The different character’s raps have different rhythms marking the different characters, different feels to them, as well as their costumes, and their respective songs, I they’re given them. A special shout out here has to go to narrator and antagonist Aaron Burr, played by Leslie Odom Jr. Apart from the fact that that man’s voice is possibly one of the most beautiful things I have ever heard (do yourself a favour and look him up-he has a jazz album on Spotify if you don’t feel like listening to this cast album, and he was also on Smash), his acting really truly made the show for me. For the show’s ‘bad guy’, he’s terribly difficult to dislike. His songs ‘Wait For It’ and ‘The Room Where It Happens’ are instantly relatable, beautifully sung, and real milestones in character development. If you listen to nothing else on this album, listen to those two songs. For me. Please.


You will cry. The famous duel between Hamilton and Burr is the second to last song of the show, and it is beautiful. Another fantastic use of the turntable, plus a delicate and heart-rending soliloquy, with second long reprises from earlier songs and characters, just enough to keep tearing your heart to shreds. You’ll bawl, and you’ll love it. Burr’s final verse in the song ‘The World Was Wide Enough’ was something that didn’t really hit me just listening to the recording. I was still reeling from the action of the song, and I never really heard it. During the show, it was beautifully devastating in the most joyously painful of ways to watch his face during that final verse.

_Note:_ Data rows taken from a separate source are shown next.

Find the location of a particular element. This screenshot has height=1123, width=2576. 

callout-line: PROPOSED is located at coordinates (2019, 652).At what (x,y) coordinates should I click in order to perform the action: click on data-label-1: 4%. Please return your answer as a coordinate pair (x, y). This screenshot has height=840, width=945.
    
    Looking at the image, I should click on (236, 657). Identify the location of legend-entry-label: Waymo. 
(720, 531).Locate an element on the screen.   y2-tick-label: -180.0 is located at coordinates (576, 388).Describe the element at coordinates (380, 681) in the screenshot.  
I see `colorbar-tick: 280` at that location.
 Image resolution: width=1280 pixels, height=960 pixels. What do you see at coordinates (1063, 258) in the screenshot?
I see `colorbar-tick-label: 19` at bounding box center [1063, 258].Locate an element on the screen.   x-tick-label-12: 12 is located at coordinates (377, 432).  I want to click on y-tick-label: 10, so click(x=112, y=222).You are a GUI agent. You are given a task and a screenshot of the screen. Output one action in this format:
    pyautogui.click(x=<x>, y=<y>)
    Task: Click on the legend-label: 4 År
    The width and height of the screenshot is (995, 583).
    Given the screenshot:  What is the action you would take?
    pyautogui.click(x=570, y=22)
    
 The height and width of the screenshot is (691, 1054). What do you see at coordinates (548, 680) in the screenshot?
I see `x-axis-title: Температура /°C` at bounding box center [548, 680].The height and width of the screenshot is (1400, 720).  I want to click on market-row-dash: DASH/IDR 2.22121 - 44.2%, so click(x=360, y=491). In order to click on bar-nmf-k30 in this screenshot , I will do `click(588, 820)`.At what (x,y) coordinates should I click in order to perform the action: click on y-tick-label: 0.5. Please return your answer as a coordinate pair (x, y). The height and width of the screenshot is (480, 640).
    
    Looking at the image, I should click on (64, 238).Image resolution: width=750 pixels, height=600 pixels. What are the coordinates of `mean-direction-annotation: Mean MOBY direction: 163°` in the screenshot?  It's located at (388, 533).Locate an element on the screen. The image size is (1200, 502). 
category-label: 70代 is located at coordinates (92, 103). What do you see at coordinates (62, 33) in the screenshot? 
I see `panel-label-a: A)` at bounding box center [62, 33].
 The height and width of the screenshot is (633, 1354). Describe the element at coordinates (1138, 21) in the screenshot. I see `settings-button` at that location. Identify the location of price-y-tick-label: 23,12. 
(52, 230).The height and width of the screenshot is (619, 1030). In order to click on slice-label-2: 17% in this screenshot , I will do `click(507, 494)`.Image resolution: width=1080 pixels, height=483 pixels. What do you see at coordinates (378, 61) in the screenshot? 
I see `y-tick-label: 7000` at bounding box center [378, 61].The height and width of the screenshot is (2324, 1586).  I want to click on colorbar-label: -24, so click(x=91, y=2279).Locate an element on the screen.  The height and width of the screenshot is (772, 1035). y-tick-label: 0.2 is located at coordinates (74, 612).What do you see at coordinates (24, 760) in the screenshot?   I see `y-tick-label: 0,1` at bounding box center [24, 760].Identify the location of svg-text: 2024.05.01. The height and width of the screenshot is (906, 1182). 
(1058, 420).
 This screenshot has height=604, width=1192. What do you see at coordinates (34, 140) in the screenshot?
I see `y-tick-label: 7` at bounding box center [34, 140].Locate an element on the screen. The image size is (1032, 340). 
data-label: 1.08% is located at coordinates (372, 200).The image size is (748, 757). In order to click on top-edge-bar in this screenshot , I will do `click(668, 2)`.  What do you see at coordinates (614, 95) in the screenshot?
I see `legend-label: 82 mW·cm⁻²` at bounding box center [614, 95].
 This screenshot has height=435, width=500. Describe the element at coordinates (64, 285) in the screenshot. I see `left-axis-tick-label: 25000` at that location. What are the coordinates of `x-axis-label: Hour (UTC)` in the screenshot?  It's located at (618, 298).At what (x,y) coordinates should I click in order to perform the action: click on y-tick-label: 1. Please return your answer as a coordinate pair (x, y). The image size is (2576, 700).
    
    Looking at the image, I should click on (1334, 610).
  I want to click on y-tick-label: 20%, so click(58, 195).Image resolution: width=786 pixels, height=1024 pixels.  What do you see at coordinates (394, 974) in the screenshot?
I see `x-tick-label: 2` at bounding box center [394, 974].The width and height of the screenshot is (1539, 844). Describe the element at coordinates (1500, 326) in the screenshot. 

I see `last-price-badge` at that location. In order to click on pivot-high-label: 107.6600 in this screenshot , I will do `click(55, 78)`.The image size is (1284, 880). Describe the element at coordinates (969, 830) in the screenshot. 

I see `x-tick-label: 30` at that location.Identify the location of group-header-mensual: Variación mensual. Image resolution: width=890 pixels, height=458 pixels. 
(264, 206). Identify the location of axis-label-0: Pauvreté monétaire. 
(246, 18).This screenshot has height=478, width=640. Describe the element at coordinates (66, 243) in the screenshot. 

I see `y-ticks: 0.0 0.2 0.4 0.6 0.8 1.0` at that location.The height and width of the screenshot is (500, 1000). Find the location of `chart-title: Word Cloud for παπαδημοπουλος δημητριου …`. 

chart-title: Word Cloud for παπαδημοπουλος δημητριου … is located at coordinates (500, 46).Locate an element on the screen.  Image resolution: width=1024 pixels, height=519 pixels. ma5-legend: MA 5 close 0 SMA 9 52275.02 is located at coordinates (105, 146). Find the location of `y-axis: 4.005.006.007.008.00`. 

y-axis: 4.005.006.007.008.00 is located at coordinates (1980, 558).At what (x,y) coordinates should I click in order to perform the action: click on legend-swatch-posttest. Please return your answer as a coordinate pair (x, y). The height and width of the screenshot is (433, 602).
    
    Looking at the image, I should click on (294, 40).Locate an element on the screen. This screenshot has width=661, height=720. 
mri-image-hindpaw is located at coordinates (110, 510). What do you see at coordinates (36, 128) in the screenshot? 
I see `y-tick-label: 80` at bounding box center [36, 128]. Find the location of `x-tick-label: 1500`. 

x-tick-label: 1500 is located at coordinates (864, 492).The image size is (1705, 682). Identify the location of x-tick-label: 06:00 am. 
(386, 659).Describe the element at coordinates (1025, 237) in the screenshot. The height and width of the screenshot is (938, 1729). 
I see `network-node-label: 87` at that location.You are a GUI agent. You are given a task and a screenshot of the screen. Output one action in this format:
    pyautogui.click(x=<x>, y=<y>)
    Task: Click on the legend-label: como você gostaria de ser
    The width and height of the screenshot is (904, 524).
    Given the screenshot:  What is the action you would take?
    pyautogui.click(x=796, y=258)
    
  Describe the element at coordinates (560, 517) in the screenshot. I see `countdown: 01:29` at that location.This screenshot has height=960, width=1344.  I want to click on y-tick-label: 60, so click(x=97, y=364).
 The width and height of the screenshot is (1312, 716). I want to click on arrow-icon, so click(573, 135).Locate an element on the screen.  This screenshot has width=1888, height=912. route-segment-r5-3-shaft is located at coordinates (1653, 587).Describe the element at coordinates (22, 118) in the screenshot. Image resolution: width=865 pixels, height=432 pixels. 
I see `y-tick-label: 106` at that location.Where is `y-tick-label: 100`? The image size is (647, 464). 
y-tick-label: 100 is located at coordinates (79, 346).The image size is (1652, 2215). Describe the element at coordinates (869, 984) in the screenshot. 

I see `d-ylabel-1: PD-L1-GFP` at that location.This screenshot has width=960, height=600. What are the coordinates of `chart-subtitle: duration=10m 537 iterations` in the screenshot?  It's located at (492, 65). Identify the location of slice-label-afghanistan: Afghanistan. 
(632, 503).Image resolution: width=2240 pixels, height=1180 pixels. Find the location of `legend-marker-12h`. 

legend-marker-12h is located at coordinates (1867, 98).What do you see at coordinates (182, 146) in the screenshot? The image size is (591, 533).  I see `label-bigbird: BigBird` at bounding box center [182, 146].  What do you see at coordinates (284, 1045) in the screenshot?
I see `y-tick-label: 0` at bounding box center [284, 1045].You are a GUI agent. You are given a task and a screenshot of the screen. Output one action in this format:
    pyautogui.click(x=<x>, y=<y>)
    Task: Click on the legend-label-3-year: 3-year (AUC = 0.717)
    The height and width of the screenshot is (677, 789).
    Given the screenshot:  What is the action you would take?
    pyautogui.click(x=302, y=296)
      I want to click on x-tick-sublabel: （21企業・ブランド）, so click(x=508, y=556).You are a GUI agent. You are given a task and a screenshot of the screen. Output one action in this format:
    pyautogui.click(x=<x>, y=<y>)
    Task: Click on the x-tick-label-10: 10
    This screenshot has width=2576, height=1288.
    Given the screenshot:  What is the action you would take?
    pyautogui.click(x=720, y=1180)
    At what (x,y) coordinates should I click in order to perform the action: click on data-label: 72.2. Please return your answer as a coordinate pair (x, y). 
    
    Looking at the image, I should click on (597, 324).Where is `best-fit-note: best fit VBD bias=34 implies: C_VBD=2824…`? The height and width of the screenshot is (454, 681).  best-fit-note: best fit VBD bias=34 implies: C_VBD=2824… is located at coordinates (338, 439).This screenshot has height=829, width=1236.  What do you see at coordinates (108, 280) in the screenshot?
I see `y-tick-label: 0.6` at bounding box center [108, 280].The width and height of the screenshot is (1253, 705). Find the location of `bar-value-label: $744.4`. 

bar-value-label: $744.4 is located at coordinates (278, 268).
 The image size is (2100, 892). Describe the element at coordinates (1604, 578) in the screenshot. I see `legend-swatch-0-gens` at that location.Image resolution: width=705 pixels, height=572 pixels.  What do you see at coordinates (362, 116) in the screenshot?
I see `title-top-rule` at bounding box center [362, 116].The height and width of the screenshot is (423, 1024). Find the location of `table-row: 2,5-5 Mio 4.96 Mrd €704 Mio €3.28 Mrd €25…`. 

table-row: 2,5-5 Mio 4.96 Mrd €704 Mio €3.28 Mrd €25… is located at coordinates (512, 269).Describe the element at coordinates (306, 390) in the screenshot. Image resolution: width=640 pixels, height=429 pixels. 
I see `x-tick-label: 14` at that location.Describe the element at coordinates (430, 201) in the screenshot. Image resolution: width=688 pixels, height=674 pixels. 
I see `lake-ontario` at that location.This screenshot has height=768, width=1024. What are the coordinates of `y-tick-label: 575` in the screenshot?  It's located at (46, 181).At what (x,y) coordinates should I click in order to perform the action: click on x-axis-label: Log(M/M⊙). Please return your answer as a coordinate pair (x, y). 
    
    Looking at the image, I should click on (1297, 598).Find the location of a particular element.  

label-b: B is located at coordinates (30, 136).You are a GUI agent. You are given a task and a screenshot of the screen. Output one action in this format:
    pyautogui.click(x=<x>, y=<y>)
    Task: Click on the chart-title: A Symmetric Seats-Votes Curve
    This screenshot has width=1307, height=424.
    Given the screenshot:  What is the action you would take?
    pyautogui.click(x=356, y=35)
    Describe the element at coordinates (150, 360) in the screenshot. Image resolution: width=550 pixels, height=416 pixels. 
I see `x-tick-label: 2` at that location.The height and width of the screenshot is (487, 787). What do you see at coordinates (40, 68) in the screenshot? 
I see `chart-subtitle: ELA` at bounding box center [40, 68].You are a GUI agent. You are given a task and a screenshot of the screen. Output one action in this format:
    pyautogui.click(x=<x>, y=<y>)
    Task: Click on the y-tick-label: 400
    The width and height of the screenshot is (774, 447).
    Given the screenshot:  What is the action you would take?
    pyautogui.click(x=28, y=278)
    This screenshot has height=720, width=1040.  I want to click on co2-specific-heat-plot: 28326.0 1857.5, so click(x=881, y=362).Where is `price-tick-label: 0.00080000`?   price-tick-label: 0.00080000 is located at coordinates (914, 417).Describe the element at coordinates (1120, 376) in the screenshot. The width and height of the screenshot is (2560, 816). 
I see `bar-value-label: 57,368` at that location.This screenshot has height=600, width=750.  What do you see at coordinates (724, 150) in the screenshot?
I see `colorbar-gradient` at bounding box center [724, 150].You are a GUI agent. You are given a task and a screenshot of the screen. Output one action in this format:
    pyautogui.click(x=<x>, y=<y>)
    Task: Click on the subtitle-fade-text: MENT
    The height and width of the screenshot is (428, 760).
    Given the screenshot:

That’s the definition of brilliant acting right there-to make something so painful so perversely enjoyable to the audience. There’s a reason we go and see these shows, go see any art. We want to feel something, and by god, this show will make you feel something.
I could go on for longer, and I may update this as I think of other things, but I’ve already written far too much, so I’ll leave it here. The tag line for the show America then told by America now, and even if the show wasn’t as well-constructed and performed as it is, you can see the difference it is going to be making to school children (who are being let in in school groups for very cheap-I think it’s for $10), who are never going to know theatre that isn’t led by POC, has gorgeous, strong, female leads, and have a very handy study tool for their American history classes. Half of the world’s population can rap you Alexander Hamilton’s origin story. I’m Australian, and I can rap you two cabinet battles, both sides, if you ask me really nicely. This show really makes you care-in the first act, you want them to win the war, to get the girl, to survive, but by the second act, you really are desperate to know how Hamilton is going to get his financial plan through congress. It’s a little ridiculous, I love it, and if you give it a chance, you will too.